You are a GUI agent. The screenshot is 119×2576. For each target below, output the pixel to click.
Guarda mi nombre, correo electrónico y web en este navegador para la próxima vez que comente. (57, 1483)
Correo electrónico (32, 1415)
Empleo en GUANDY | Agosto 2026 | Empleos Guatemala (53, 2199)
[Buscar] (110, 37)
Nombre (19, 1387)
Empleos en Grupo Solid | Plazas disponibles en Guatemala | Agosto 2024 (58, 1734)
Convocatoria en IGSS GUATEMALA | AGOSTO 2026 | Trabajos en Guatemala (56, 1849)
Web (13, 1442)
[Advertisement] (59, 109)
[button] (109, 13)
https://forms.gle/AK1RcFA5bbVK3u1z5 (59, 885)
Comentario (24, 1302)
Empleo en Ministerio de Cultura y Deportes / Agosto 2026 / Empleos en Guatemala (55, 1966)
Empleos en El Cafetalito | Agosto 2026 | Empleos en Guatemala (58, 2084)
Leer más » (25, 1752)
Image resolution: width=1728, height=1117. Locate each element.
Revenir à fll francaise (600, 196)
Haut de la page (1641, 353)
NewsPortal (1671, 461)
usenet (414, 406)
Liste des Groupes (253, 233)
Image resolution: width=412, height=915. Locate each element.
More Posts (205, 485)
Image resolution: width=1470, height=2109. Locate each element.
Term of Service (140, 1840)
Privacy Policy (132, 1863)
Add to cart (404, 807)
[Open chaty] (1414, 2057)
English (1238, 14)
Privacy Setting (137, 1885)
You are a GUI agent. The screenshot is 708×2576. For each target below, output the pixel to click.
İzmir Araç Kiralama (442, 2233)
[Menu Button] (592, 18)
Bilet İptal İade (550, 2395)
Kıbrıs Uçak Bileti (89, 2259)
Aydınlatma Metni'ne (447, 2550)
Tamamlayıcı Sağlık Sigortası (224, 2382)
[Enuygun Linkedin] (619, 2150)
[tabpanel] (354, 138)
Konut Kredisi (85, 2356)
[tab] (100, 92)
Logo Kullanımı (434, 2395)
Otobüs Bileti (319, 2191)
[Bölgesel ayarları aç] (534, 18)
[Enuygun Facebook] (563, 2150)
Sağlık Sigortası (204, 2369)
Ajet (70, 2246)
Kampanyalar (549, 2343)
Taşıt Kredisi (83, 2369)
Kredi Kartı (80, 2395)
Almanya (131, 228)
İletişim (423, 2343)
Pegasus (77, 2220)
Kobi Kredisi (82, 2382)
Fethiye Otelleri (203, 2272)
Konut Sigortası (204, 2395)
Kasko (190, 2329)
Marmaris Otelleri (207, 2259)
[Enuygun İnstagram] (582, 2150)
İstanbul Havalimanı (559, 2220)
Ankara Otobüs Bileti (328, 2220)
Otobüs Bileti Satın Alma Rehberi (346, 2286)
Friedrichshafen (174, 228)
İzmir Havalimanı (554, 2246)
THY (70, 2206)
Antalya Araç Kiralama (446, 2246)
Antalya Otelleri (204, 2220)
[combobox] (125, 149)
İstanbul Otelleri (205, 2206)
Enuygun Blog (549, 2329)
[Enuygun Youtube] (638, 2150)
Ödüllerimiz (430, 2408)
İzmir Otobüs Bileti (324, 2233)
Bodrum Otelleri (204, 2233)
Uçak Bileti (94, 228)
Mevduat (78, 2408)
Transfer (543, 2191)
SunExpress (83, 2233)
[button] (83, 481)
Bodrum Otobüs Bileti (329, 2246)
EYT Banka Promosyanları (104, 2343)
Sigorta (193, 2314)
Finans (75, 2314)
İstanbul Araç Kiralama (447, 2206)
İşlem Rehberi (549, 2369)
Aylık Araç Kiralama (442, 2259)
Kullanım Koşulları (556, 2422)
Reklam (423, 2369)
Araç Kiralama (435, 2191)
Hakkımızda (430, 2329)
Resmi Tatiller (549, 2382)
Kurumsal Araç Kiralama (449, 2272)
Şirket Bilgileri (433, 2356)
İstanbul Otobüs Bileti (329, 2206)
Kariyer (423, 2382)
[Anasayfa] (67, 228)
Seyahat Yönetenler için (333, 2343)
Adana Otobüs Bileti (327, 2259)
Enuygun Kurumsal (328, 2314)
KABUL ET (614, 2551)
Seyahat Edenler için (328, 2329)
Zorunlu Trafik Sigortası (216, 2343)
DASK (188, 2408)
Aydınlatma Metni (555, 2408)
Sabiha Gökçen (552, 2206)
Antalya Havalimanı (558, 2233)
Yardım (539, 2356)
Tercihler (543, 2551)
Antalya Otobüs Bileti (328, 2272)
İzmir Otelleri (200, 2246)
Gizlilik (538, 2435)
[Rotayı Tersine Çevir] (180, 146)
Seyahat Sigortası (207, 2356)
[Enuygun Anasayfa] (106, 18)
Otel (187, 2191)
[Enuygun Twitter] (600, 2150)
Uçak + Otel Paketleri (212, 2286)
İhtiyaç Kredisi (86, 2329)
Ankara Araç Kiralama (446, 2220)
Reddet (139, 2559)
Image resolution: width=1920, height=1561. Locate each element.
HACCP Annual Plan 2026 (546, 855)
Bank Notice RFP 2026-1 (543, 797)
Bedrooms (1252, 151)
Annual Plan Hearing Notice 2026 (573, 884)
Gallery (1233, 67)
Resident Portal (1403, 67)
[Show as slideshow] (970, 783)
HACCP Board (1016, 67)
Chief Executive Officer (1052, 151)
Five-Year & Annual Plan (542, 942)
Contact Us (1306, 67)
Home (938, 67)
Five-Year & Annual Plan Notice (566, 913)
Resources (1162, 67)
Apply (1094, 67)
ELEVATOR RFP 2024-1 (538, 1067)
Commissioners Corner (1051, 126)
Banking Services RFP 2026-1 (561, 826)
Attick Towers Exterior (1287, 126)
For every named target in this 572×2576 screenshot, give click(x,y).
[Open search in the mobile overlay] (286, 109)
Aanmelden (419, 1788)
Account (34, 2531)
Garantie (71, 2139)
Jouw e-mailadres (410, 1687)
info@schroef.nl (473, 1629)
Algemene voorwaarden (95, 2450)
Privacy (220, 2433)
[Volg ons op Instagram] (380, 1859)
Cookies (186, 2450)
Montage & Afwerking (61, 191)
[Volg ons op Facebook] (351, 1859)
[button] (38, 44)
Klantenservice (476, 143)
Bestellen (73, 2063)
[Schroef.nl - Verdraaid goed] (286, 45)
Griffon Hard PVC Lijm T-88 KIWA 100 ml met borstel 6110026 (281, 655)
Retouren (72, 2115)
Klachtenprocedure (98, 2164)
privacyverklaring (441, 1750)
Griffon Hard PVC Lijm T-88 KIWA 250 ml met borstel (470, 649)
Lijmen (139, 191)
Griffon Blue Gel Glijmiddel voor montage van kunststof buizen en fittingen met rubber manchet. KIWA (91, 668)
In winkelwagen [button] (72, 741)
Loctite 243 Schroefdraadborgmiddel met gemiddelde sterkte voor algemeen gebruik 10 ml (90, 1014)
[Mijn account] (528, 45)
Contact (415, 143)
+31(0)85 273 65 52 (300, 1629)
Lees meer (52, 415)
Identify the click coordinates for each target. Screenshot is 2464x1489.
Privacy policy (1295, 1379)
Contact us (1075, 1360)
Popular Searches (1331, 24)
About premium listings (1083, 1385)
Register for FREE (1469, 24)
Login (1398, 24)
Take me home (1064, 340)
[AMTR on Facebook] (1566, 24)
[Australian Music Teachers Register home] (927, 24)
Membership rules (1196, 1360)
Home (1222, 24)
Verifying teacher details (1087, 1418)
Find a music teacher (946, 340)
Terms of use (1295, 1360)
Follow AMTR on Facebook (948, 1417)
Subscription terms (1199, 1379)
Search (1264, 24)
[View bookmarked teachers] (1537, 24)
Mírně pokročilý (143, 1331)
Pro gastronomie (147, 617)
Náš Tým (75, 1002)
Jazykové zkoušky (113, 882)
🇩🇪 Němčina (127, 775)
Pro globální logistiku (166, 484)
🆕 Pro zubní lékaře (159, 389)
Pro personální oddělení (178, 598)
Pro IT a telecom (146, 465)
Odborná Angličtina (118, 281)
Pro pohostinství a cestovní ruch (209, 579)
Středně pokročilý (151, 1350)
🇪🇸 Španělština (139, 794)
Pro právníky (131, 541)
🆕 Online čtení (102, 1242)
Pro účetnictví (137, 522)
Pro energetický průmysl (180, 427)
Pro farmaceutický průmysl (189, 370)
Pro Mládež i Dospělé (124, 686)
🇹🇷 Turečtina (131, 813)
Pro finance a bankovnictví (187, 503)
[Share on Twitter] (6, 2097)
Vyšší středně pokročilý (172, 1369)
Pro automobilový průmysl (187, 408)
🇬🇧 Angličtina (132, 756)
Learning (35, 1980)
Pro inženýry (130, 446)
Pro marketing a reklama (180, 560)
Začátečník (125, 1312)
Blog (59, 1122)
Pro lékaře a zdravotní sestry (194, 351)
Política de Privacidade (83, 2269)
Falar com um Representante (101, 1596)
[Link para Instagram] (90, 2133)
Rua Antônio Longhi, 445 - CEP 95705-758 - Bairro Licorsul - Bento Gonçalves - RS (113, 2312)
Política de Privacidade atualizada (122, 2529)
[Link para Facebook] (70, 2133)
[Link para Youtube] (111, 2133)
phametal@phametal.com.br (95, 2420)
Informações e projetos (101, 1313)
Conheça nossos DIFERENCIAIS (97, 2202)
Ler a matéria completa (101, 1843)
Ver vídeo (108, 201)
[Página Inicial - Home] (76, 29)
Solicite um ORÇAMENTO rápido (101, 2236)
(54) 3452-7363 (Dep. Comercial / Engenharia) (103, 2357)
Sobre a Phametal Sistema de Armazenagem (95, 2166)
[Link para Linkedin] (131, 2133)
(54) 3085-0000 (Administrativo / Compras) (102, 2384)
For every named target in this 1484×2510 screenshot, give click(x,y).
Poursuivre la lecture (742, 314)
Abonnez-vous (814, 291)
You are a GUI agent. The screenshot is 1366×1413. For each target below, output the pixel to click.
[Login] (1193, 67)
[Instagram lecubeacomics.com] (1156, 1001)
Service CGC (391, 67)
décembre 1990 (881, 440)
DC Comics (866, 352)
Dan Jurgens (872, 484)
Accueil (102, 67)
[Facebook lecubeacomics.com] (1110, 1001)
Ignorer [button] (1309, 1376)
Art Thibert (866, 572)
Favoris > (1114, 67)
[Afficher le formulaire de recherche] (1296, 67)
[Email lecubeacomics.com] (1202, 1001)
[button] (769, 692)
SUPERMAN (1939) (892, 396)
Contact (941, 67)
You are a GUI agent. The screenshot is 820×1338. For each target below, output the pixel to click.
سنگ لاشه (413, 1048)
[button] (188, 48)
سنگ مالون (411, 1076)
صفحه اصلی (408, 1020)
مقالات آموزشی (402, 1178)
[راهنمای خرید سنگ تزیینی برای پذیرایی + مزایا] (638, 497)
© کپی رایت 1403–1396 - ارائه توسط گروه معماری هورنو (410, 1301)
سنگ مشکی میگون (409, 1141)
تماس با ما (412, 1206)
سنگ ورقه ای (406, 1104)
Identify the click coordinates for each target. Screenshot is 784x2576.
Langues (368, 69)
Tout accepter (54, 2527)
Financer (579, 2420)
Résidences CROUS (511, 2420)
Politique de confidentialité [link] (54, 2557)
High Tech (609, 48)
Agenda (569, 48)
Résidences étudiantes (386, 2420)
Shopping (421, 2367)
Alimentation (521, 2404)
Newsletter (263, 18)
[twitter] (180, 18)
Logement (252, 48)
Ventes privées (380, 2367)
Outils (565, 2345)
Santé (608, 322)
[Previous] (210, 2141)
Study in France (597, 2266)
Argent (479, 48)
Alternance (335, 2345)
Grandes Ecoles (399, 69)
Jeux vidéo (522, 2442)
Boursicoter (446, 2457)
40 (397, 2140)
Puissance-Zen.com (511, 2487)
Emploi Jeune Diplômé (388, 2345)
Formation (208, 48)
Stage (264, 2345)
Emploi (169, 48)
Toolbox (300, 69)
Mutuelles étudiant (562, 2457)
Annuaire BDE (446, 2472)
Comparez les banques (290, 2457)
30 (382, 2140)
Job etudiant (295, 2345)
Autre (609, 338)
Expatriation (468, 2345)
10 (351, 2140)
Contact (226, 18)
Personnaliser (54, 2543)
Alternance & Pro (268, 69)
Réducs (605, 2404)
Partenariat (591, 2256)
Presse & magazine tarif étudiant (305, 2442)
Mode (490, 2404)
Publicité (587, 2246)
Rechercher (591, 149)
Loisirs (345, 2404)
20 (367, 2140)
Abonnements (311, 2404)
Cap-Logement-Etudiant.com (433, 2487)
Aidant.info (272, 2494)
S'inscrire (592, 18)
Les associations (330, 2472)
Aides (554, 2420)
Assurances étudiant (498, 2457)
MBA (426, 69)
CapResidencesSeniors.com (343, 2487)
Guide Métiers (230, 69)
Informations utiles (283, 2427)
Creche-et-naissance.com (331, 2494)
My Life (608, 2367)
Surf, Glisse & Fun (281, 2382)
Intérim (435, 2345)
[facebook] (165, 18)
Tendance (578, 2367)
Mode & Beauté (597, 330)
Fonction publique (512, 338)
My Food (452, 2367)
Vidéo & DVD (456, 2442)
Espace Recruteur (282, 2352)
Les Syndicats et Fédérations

+++

- Problem to solve:
In the listing above, find the line containing "Correo electrónico (32, 1415)" and the line containing "Comentario (24, 1302)", then quote both, plus every line between them, exactly as written.

- Task output:
Correo electrónico (32, 1415)
Empleo en GUANDY | Agosto 2026 | Empleos Guatemala (53, 2199)
[Buscar] (110, 37)
Nombre (19, 1387)
Empleos en Grupo Solid | Plazas disponibles en Guatemala | Agosto 2024 (58, 1734)
Convocatoria en IGSS GUATEMALA | AGOSTO 2026 | Trabajos en Guatemala (56, 1849)
Web (13, 1442)
[Advertisement] (59, 109)
[button] (109, 13)
https://forms.gle/AK1RcFA5bbVK3u1z5 (59, 885)
Comentario (24, 1302)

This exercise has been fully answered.